Governor Fallin Appeals FEMA Denial, Seeks Aid for Wildfire Victims
OKLAHOMA CITY – Governor Mary Fallin today filed a formal appeal on behalf of Oklahoma wildfire victims in Cleveland, Oklahoma and Payne counties, asking the Federal Emergency Management Agency (FEMA) to reverse its recent decision denying individual assistance to those hard hit by last month’s devastating fires.
“The victims of the recent wildfires need help getting back on their feet and we are asking FEMA to revisit our assistance request,” Fallin said. “Though the federal government granted assistance for wildfire victims in Creek County, they denied the request for Cleveland, Oklahoma and Payne counties. Oklahomans in these counties suffered damage from wildfires during the same time period and as a result of the same extreme weather and drought conditions. Our appeal makes a strong case for residents in Cleveland, Oklahoma and Payne counties and we hope the federal government will amend its initial declaration, which appears lopsided and unfair.”
The July 28-August 14 wildfires damaged nearly 300 homes in Cleveland, Oklahoma and Payne Counties. This number includes 270 homes that were destroyed. An estimated 85 percent of the homes damaged or destroyed were not insured. One person died in the fire in Cleveland County.
On August 13, Gov. Fallin requested individual assistance for four of the state’s hardest hit areas, Cleveland, Creek, Oklahoma and Payne counties. While a fire in Creek County was granted a declaration on August 22, FEMA denied assistance for victims in the other three counties, claiming that state, local and volunteer organizations could address the damages in those areas.
In its appeal, the state cites the overall weather conditions that led to numerous fires within the same time period. Additional damage numbers, high uninsured rates and continued housing challenges in the area were also listed.
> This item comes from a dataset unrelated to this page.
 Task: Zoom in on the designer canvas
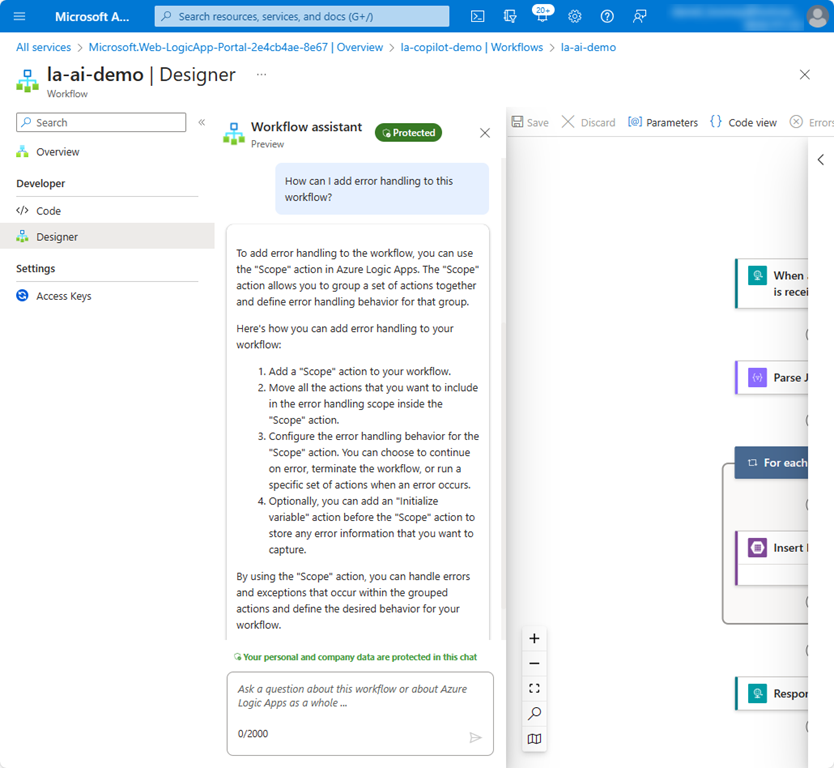tap(534, 638)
An individual assistance declaration would make Cleveland, Oklahoma and Payne County home and business owners eligible for assistance with housing repairs or temporary housing and disaster unemployment assistance. It would also provide for U.S. Small Business Administration (SBA) low-interest loans for individuals and businesses and grants for serious needs and necessary disaster expenses not met by other programs.